Bastet is frequently named as the wife of Ptah, the patron deity of craft, construction, and architecture. While he oversees the logical blueprint, structural geometry, and the builder’s grid used to lay out temples, she imbues the spaces with internal life, warmth, and protective energy. Together, they represent the ideal union of physical form and spiritual essence.
Connecting with the subject’s gaze, we witness the depth of Leonora Carrington’s inquiry into esoteric texts detailing sacred geometry, alchemy, and the mathematical blueprints of the universe. Her characters frequently enact intricate, cryptic rituals within rigid, geometric environments.
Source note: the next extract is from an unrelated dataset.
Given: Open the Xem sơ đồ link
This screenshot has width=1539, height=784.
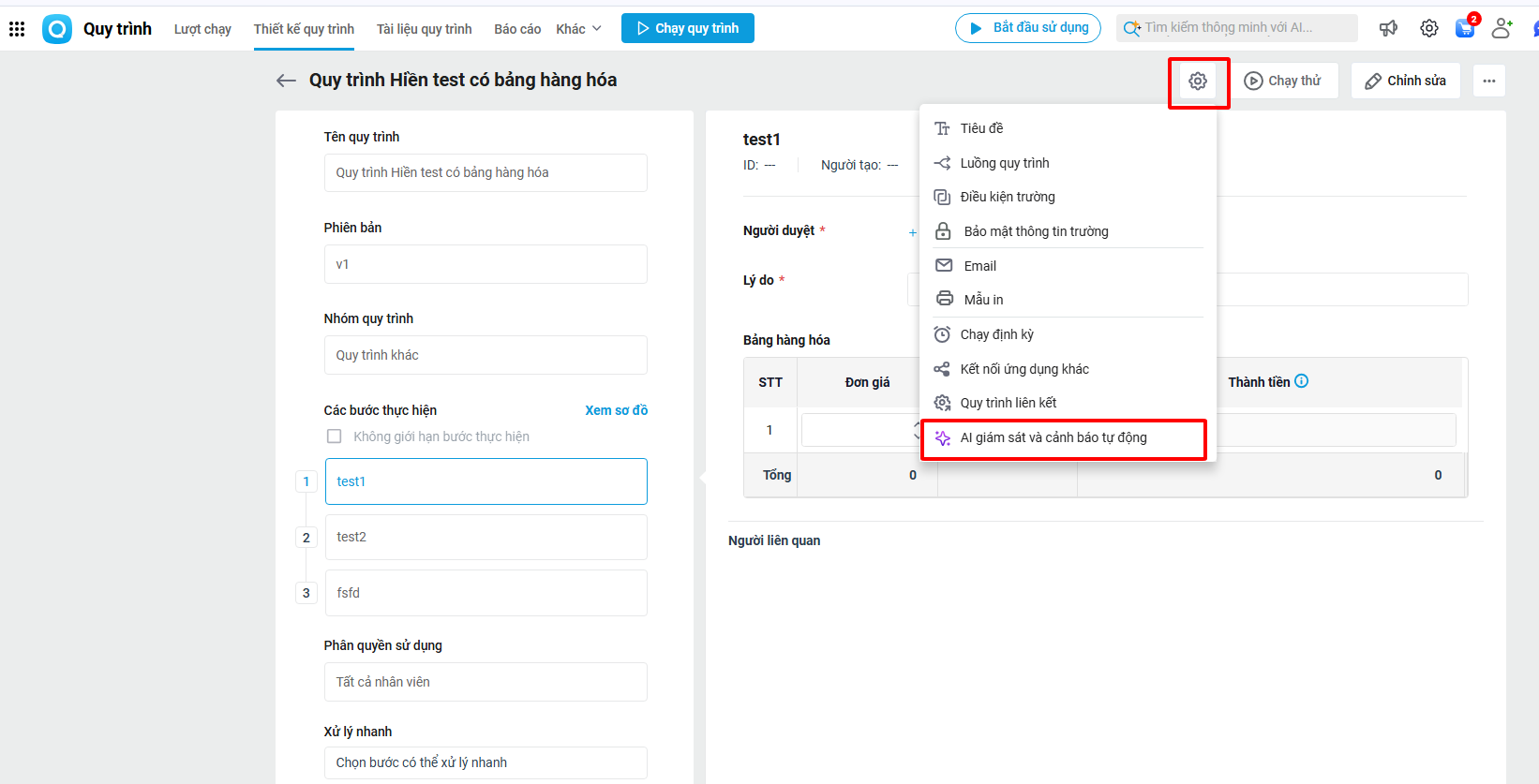Looking at the screenshot, I should coord(616,410).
A highlight of TEFAF New York 2026, Carrington’s El gato (1951), presented by Leon Tovar Gallery, a New York-based gallery specializing in Modern art from Latin America, resonates powerfully with contemporary viewers amid long overdue appreciation for women Surrealists. Undermined for decades by a male-dominated Surrealist movement that portrayed women as passive muses, lovers, or hysterics rather than serious artists, the British-Mexican and her female peers were marginalized through patriarchal structures. Their immense contributions were dwarfed by their relationships with famous men, relegating them to footnotes in the art historical canon. Leaving behind a far more profound legacy, Carrington transcends masculine Surrealism’s obsession with shocking imagery to birth an enduring feminist universe that subverts patriarchal structures with matriarchal power, domestic alchemy, and non-hierarchical ecosystems.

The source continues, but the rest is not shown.